Problems to work on.
**a)** In the Herbert Eisenreich biography below, what did he win in 1946?
**b)** Extend the Herbert Eisenreich biography below, picking up after its final sentence.

Herbert Eisenreich

Fiction and Nonfiction Writer, Poet and Playwright

  • Born: February 7, 1925
  • Birthplace: Linz, Austria
  • Died: June 6, 1986
  • Place of death: Vienna, Austria

Biography

Herbert Eisenreich was born in Linz, Austria, on February 7, 1925. His family was quickly thrown into financial difficulty upon the death of his bank-clerk father, and his mother was left alone to care for three children. After elementary school, he attended a free school for gifted children in Vienna and then matriculated to the Linz Realgymnasium, where he supported himself by tutoring and cleaning the school. He failed his exit examinations due to a lack of interest in his studies. The young Eisenreich preferred to seek an education through visiting local courtrooms and observing the social tensions and interesting characters on display.

Still a teenager, Eisenreich joined the military in 1943, although he was not sympathetic to the Nazi cause and remained proud that he never killed anyone during his brief military service (he was wounded in the shoulder and taken prisoner by the Americans). After the war, he passed his school exams with distinction and began to study philology, German literature, and drama at the University of Vienna, but he quit his studies in order to earn money as a messenger for a Vienna newspaper and to dedicate his time to writing.

Eisenreich began his publishing career in 1946; he won a newspaper short-story contest with an autobiographical entry about a young soldier who returns from the army. Eisenreich’s writing, evident in more than one hundred short stories and six-hundred-page novel “fragment,” was marked by an autobiographical focus on life in Vienna and usually centered on a brief interchange, misunderstanding, or conflict wrought in exact detail, precise prose, and wry irony. Eisenreich felt that art should never be political; thus, his stories capture the significance of a moment in quotidian detail. They seek to understand how average people make sense and meaning out of the common patterns of everyday life.

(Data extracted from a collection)

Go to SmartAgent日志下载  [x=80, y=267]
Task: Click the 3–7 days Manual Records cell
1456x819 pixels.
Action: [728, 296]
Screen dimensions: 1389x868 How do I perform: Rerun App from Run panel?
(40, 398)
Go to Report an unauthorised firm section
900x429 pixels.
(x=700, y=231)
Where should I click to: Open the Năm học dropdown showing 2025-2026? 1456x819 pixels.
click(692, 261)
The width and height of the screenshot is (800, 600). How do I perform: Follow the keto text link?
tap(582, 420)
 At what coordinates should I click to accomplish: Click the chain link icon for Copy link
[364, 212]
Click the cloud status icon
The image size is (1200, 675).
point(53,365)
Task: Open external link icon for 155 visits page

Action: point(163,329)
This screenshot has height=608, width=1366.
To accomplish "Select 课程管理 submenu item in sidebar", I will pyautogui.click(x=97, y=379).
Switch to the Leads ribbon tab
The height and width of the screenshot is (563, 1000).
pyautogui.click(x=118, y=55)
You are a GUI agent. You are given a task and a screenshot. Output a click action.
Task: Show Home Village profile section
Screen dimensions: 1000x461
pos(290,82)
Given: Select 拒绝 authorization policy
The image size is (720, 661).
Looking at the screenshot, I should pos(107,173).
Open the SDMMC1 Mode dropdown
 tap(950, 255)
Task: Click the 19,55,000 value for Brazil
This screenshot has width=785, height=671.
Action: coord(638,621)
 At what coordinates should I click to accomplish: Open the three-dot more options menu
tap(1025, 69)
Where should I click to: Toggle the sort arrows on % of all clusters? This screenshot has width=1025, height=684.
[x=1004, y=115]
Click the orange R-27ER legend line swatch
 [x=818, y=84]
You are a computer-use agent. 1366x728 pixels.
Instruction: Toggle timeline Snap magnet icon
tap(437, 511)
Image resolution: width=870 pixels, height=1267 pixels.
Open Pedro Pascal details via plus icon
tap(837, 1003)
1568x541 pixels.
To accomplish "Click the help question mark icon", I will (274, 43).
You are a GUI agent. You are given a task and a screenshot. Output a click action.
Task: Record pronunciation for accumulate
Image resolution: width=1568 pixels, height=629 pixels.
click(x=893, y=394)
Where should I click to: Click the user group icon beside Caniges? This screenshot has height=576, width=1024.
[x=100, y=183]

Answers for this exercise.
**a)** He won a newspaper short-story contest.

**b)**
Although Eisenreich traveled through Central and Western Europe as a freelance writer and newspaper correspondent for many years, he is remembered for his ability to capture the drama of Austrian daily life in elegant short stories about the postwar generation. His stories have been translated in many languages, including English. During his lifetime he received the Prix d’Italia in 1957 for his radio play Wovon wir leben und waran wir sterben (what we live on and what we die of), the Austrian State Prize in 1958, the George Mackensen Prize in 1971, the Peter Altenberg Prize in 1984, the Franz Theodor Csokor Prize in 1985, the Franz Kafka Literature Prize in 1985, and the Medal of Honor of the City of Vienna in 1985. Eisenreich was divorced three times and was survived by his fourth wife, Maria Pesti Eisenreich. He died in 1986 of a brain tumor and was buried in Vienna, the city to which he returned to throughout his life and where he made his home during his final nineteen years.